Saturday, April 2, 2016
Follow-up questions to GUR Rules Nugget
This is very very very interesting. I have a question or two about this matter. You said that I can have free relief if a branch interferes with my swing, but is it valid also if my ball lies in a water hazard or even out of bounds? If the tree is used as GUR delimiter, thus it's half in and half out, should I consider it all in?
As usual, thank you very much for your kind reply.
Lou, an Italian living in the Czech Republic
You are entitled to free relief from a branch of a tree growing in ground under repair (GUR) that extends past the margin of the GUR because you are entitled to free relief from GUR.
There is no free relief from GUR if your ball lies in a water hazard. If your ball lies out of bounds, you are required to hit another ball under stroke and distance.
Wait a minute! The GUR extends downward, but doesn't include tree roots? I'm confused.
Lulu from Maryland
The ground under repair (GUR) does not extend downwards; the margin of the GUR extends downwards. Nothing beyond the margin at ground level or below is in the GUR.
Question: If the limbs extend say ten feet past your ball in the example you gave, is that where the GUR ends? Do you then have one club length before you drop (no closer to the hole)?
Lou from Reno, Nevada
No, that is not where the GUR ends. If the branch of the tree growing in GUR interferes with your swing, you would have to find the nearest point of relief and drop within one club-length of that point, no closer to the hole. That nearest point of relief might be behind the branch, closer to the margin of the GUR. “Nearest” means “nearest.” Remember that you are only entitled relief for your stance and the area of your intended swing. There is no free relief if the branch interferes on your line of play.
Linda, I am puzzled regarding your GUR “Rules Nugget.” Did you state the clarified rule incorrectly, or are your examples incorrect?
If “the margin of ground under repair extends vertically downwards but not upward,” wouldn't you get relief from extended roots (downward), but not from overhanging tree branches (upward)?

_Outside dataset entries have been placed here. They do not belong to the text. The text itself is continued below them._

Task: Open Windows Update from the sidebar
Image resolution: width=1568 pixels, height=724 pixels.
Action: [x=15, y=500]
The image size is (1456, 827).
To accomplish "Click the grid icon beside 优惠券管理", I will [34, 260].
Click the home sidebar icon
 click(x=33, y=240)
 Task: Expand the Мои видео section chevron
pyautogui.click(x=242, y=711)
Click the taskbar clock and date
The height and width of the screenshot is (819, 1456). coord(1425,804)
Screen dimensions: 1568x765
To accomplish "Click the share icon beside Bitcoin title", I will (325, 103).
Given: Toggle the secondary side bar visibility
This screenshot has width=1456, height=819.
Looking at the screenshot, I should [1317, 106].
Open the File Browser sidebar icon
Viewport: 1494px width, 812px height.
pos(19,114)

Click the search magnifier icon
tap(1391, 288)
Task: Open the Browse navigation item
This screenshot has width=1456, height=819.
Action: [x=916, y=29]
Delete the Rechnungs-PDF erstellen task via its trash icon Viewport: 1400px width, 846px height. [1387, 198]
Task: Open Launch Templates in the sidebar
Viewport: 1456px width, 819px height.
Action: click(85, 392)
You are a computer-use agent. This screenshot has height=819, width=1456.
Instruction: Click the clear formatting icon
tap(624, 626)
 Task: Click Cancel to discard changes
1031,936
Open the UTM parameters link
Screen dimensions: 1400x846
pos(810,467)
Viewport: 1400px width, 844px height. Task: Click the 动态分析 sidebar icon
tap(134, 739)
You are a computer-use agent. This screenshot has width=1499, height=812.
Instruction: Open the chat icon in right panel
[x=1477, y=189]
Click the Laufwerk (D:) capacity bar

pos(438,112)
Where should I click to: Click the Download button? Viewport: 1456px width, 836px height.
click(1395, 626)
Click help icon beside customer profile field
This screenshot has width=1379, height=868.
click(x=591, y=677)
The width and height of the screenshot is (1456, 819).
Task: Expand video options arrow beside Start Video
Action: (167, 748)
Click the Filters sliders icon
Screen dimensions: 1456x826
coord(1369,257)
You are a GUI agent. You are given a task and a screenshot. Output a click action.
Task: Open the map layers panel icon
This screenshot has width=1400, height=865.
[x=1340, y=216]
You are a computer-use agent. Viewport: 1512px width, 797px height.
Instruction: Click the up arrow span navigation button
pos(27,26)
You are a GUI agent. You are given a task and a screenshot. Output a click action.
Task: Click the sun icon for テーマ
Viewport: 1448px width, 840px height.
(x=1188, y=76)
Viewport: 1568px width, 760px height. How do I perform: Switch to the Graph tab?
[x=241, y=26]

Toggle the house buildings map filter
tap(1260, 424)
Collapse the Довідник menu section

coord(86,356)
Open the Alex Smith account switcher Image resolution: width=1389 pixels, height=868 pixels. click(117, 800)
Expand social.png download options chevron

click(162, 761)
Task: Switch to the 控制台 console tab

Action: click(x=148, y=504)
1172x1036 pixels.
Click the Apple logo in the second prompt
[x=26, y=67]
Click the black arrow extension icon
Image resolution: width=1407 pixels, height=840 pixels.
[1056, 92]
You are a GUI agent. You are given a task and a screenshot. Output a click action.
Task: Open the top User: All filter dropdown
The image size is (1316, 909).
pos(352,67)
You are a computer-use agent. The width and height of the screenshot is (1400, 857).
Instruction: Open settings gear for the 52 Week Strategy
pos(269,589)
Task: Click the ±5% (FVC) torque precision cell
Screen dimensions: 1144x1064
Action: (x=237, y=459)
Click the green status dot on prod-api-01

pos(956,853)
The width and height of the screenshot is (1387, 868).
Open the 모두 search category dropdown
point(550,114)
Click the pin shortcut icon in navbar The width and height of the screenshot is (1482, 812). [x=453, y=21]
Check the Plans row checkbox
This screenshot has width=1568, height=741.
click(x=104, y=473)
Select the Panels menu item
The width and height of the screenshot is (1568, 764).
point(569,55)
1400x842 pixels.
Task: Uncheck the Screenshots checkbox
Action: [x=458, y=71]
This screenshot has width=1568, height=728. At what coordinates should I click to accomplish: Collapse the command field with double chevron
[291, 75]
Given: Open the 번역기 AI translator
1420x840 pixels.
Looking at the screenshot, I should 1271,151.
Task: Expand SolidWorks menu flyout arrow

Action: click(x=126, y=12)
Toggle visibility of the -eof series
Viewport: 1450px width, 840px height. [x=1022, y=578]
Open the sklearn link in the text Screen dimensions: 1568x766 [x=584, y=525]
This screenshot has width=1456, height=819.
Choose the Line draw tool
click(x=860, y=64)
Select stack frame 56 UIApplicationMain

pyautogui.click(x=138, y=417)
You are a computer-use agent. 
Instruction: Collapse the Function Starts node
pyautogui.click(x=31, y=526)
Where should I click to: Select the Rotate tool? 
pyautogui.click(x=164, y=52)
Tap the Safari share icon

I share all your info with my ladies league, but will wait on this one...
Lulu from Stillwater, Oklahoma
It would seem that you are confused about the meaning of “margin” as it applies to golf. Let’s see what I can do to provide some clarity.
We all know now that the margin of ground under repair (GUR) extends vertically downwards. Picture an imaginary area of GUR that is perfectly round and has a five-foot diameter. Take a five-foot cylinder that is very thin and place it on the outer edge of the white line that marks the margin of the GUR. Hammer that cylinder into the ground until the top of the cylinder is flush with the ground. We now have a physical object (the cylinder) that defines the downward margin.
• Everything on the ground at the level of the top of the cylinder (which is level with the ground) that is outside the cylinder is outside the GUR.
• Everything below the ground, outside the cylinder, is outside the GUR.
• Everything that is growing within the cylinder is part of the GUR.
Since the margin does not extend upwards, anything growing in the cylinder that extends past the cylinder above the ground is still part of the GUR. Thus, when a tree is growing in GUR, any branches that extend outside the cylinder are still part of the GUR. The margin of GUR does not extend upwards.